*** PROVIDED DATA ***

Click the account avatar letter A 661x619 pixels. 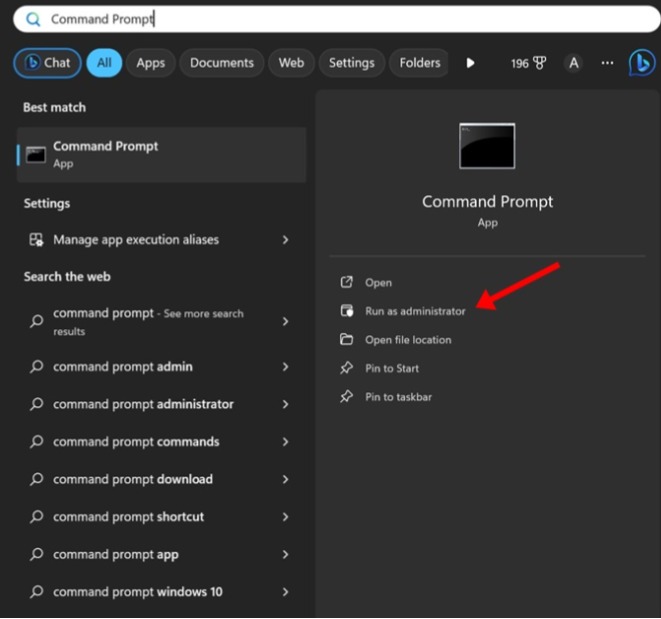[573, 63]
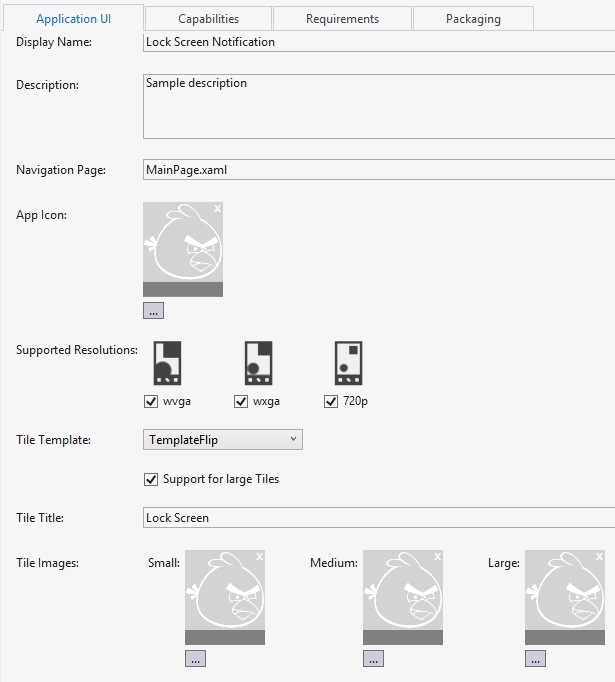Remove the Small tile image using its X

coord(259,556)
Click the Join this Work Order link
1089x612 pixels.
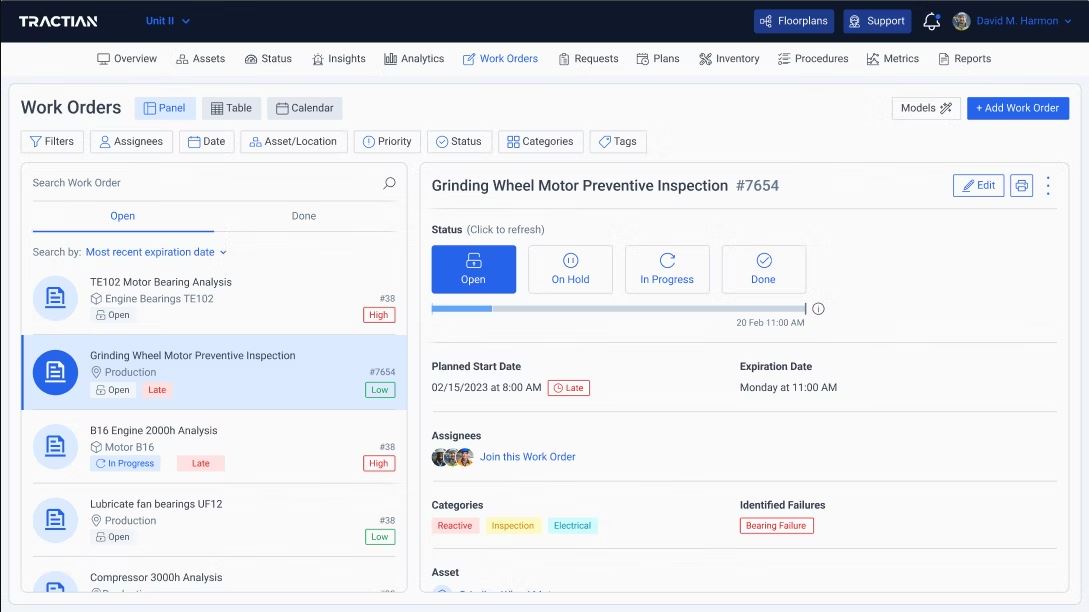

*** End of PROVIDED DATA ***

_EXERCISE OBJECTIVE_
Every line from the one containing "Click the Join this Work Order link" to the end of the material above is to be returned exactly, with the pictures left out.

_TASK RESPONSE_
Click the Join this Work Order link
1089x612 pixels.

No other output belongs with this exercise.